Well, Mr. and Ms. Smarty Fucking Pants, it’s none of those things, thank you.
So, I’m writing a book, I know I’ve mentioned it here and there. It’s going to be fucking stupid good. Like unable to put it down good. Like, you may as well just go ahead and call me your favorite author and buy another bookshelf good. Yea, I said it. I mean it also.
However, I need some of my current and former military people who could give me 15 or 20 minutes of your time.
I’m doing an obscene amount of research, but as we all know with any sort of military based book, you better have your fucking information together and fine-tuned or it’s going to be an all-out riotous event when the first Marine who was in that action catches wind of your fuck up.
I’m not going out like that.
I don’t need any specific active-duty time period, those are already set and ready to roll. I need details. I need personal recounts of places and time periods that will give life to my scenes, if you’re picking up what I’m laying down.
I’m sure you are, that’s why you read me.
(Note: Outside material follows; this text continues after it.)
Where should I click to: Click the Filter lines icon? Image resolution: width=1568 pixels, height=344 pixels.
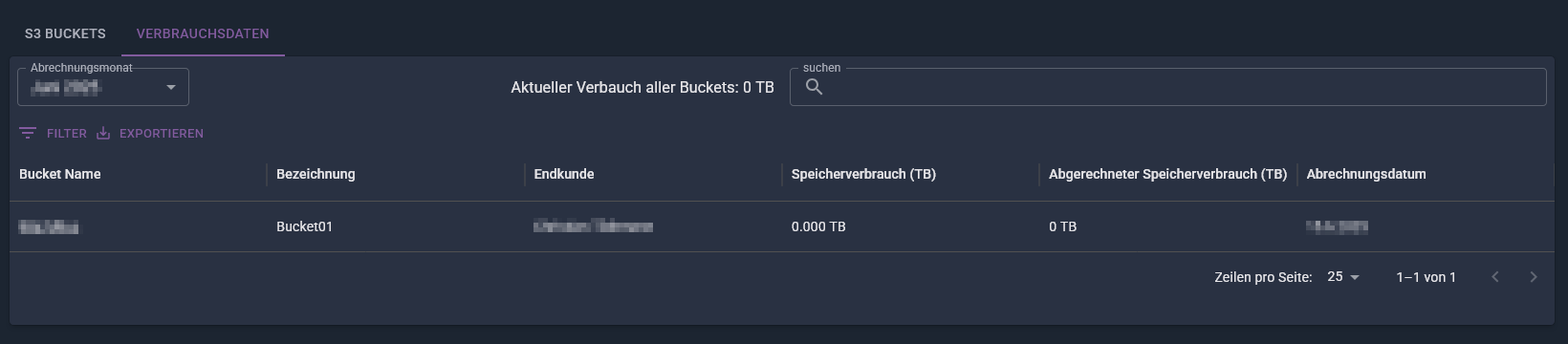pyautogui.click(x=28, y=134)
Except for you nasty bitches in the back and the CNC fetishists in the next to last row, I have no fucking idea why y’all are still even here. I mean, we’re 3 years deep, ho, y’all ain’t got something to do yet?
Fuck. Start charging you hos rent on them chairs.
Ok, so if you have been a member of any branch at any time and would like to give me a tale or two of your time, I would love to set up an appointment with you. I prefer to get you on the zoom, but if for some reason you cannot handle staring at my glossy, gorgeous hair for 15 minutes, we can do it via email. I can even type up a list of prompts if you need me to.
Any of you who are so kind as to share your tales with me will get a mention, also. So there’s that. I mean, that’s almost as good as money, right?
Look, I can promise you when the book picks up on that holiday wish list vibe, I’ll be acting so fucking new money ignorant, I will straight up fly to the end of your street and make a spectacle of handing you your giant check for $100, ok?
New. Money. Ignorant. Count on it.
Anyway, if anyone needs me, that’s where I am. Cooking up the rest of this story, and just really doing this fucking thing to death. Hence the techno, because I do the 4 or 5 minutes of typing, then the beat drops and I’m out of the chair dancing, then back to the typing. I know it’s not how Hemingway did it, but fuck that, I’ll find my own way into the gutter face down.
Thanks ahead of time. Hit me on the Bitchface line, I’m still here, just ya know, trying to get the money part of the rich and famous pipe dream.
That’s all, plane to your street giant check new money ignorant tell your friends if they’re military I need their shit too. Y’all know what I’m yammering about.
My first question was actually “should I bring a shovel?”
My second, totally unrelated question, is: is there a shelter in the St Petersburg area you would consider most in need of toiletries?
Wish I could help with the book but my military career was derailed when I had to give up my nomination to the Naval Academy cause I was so sick.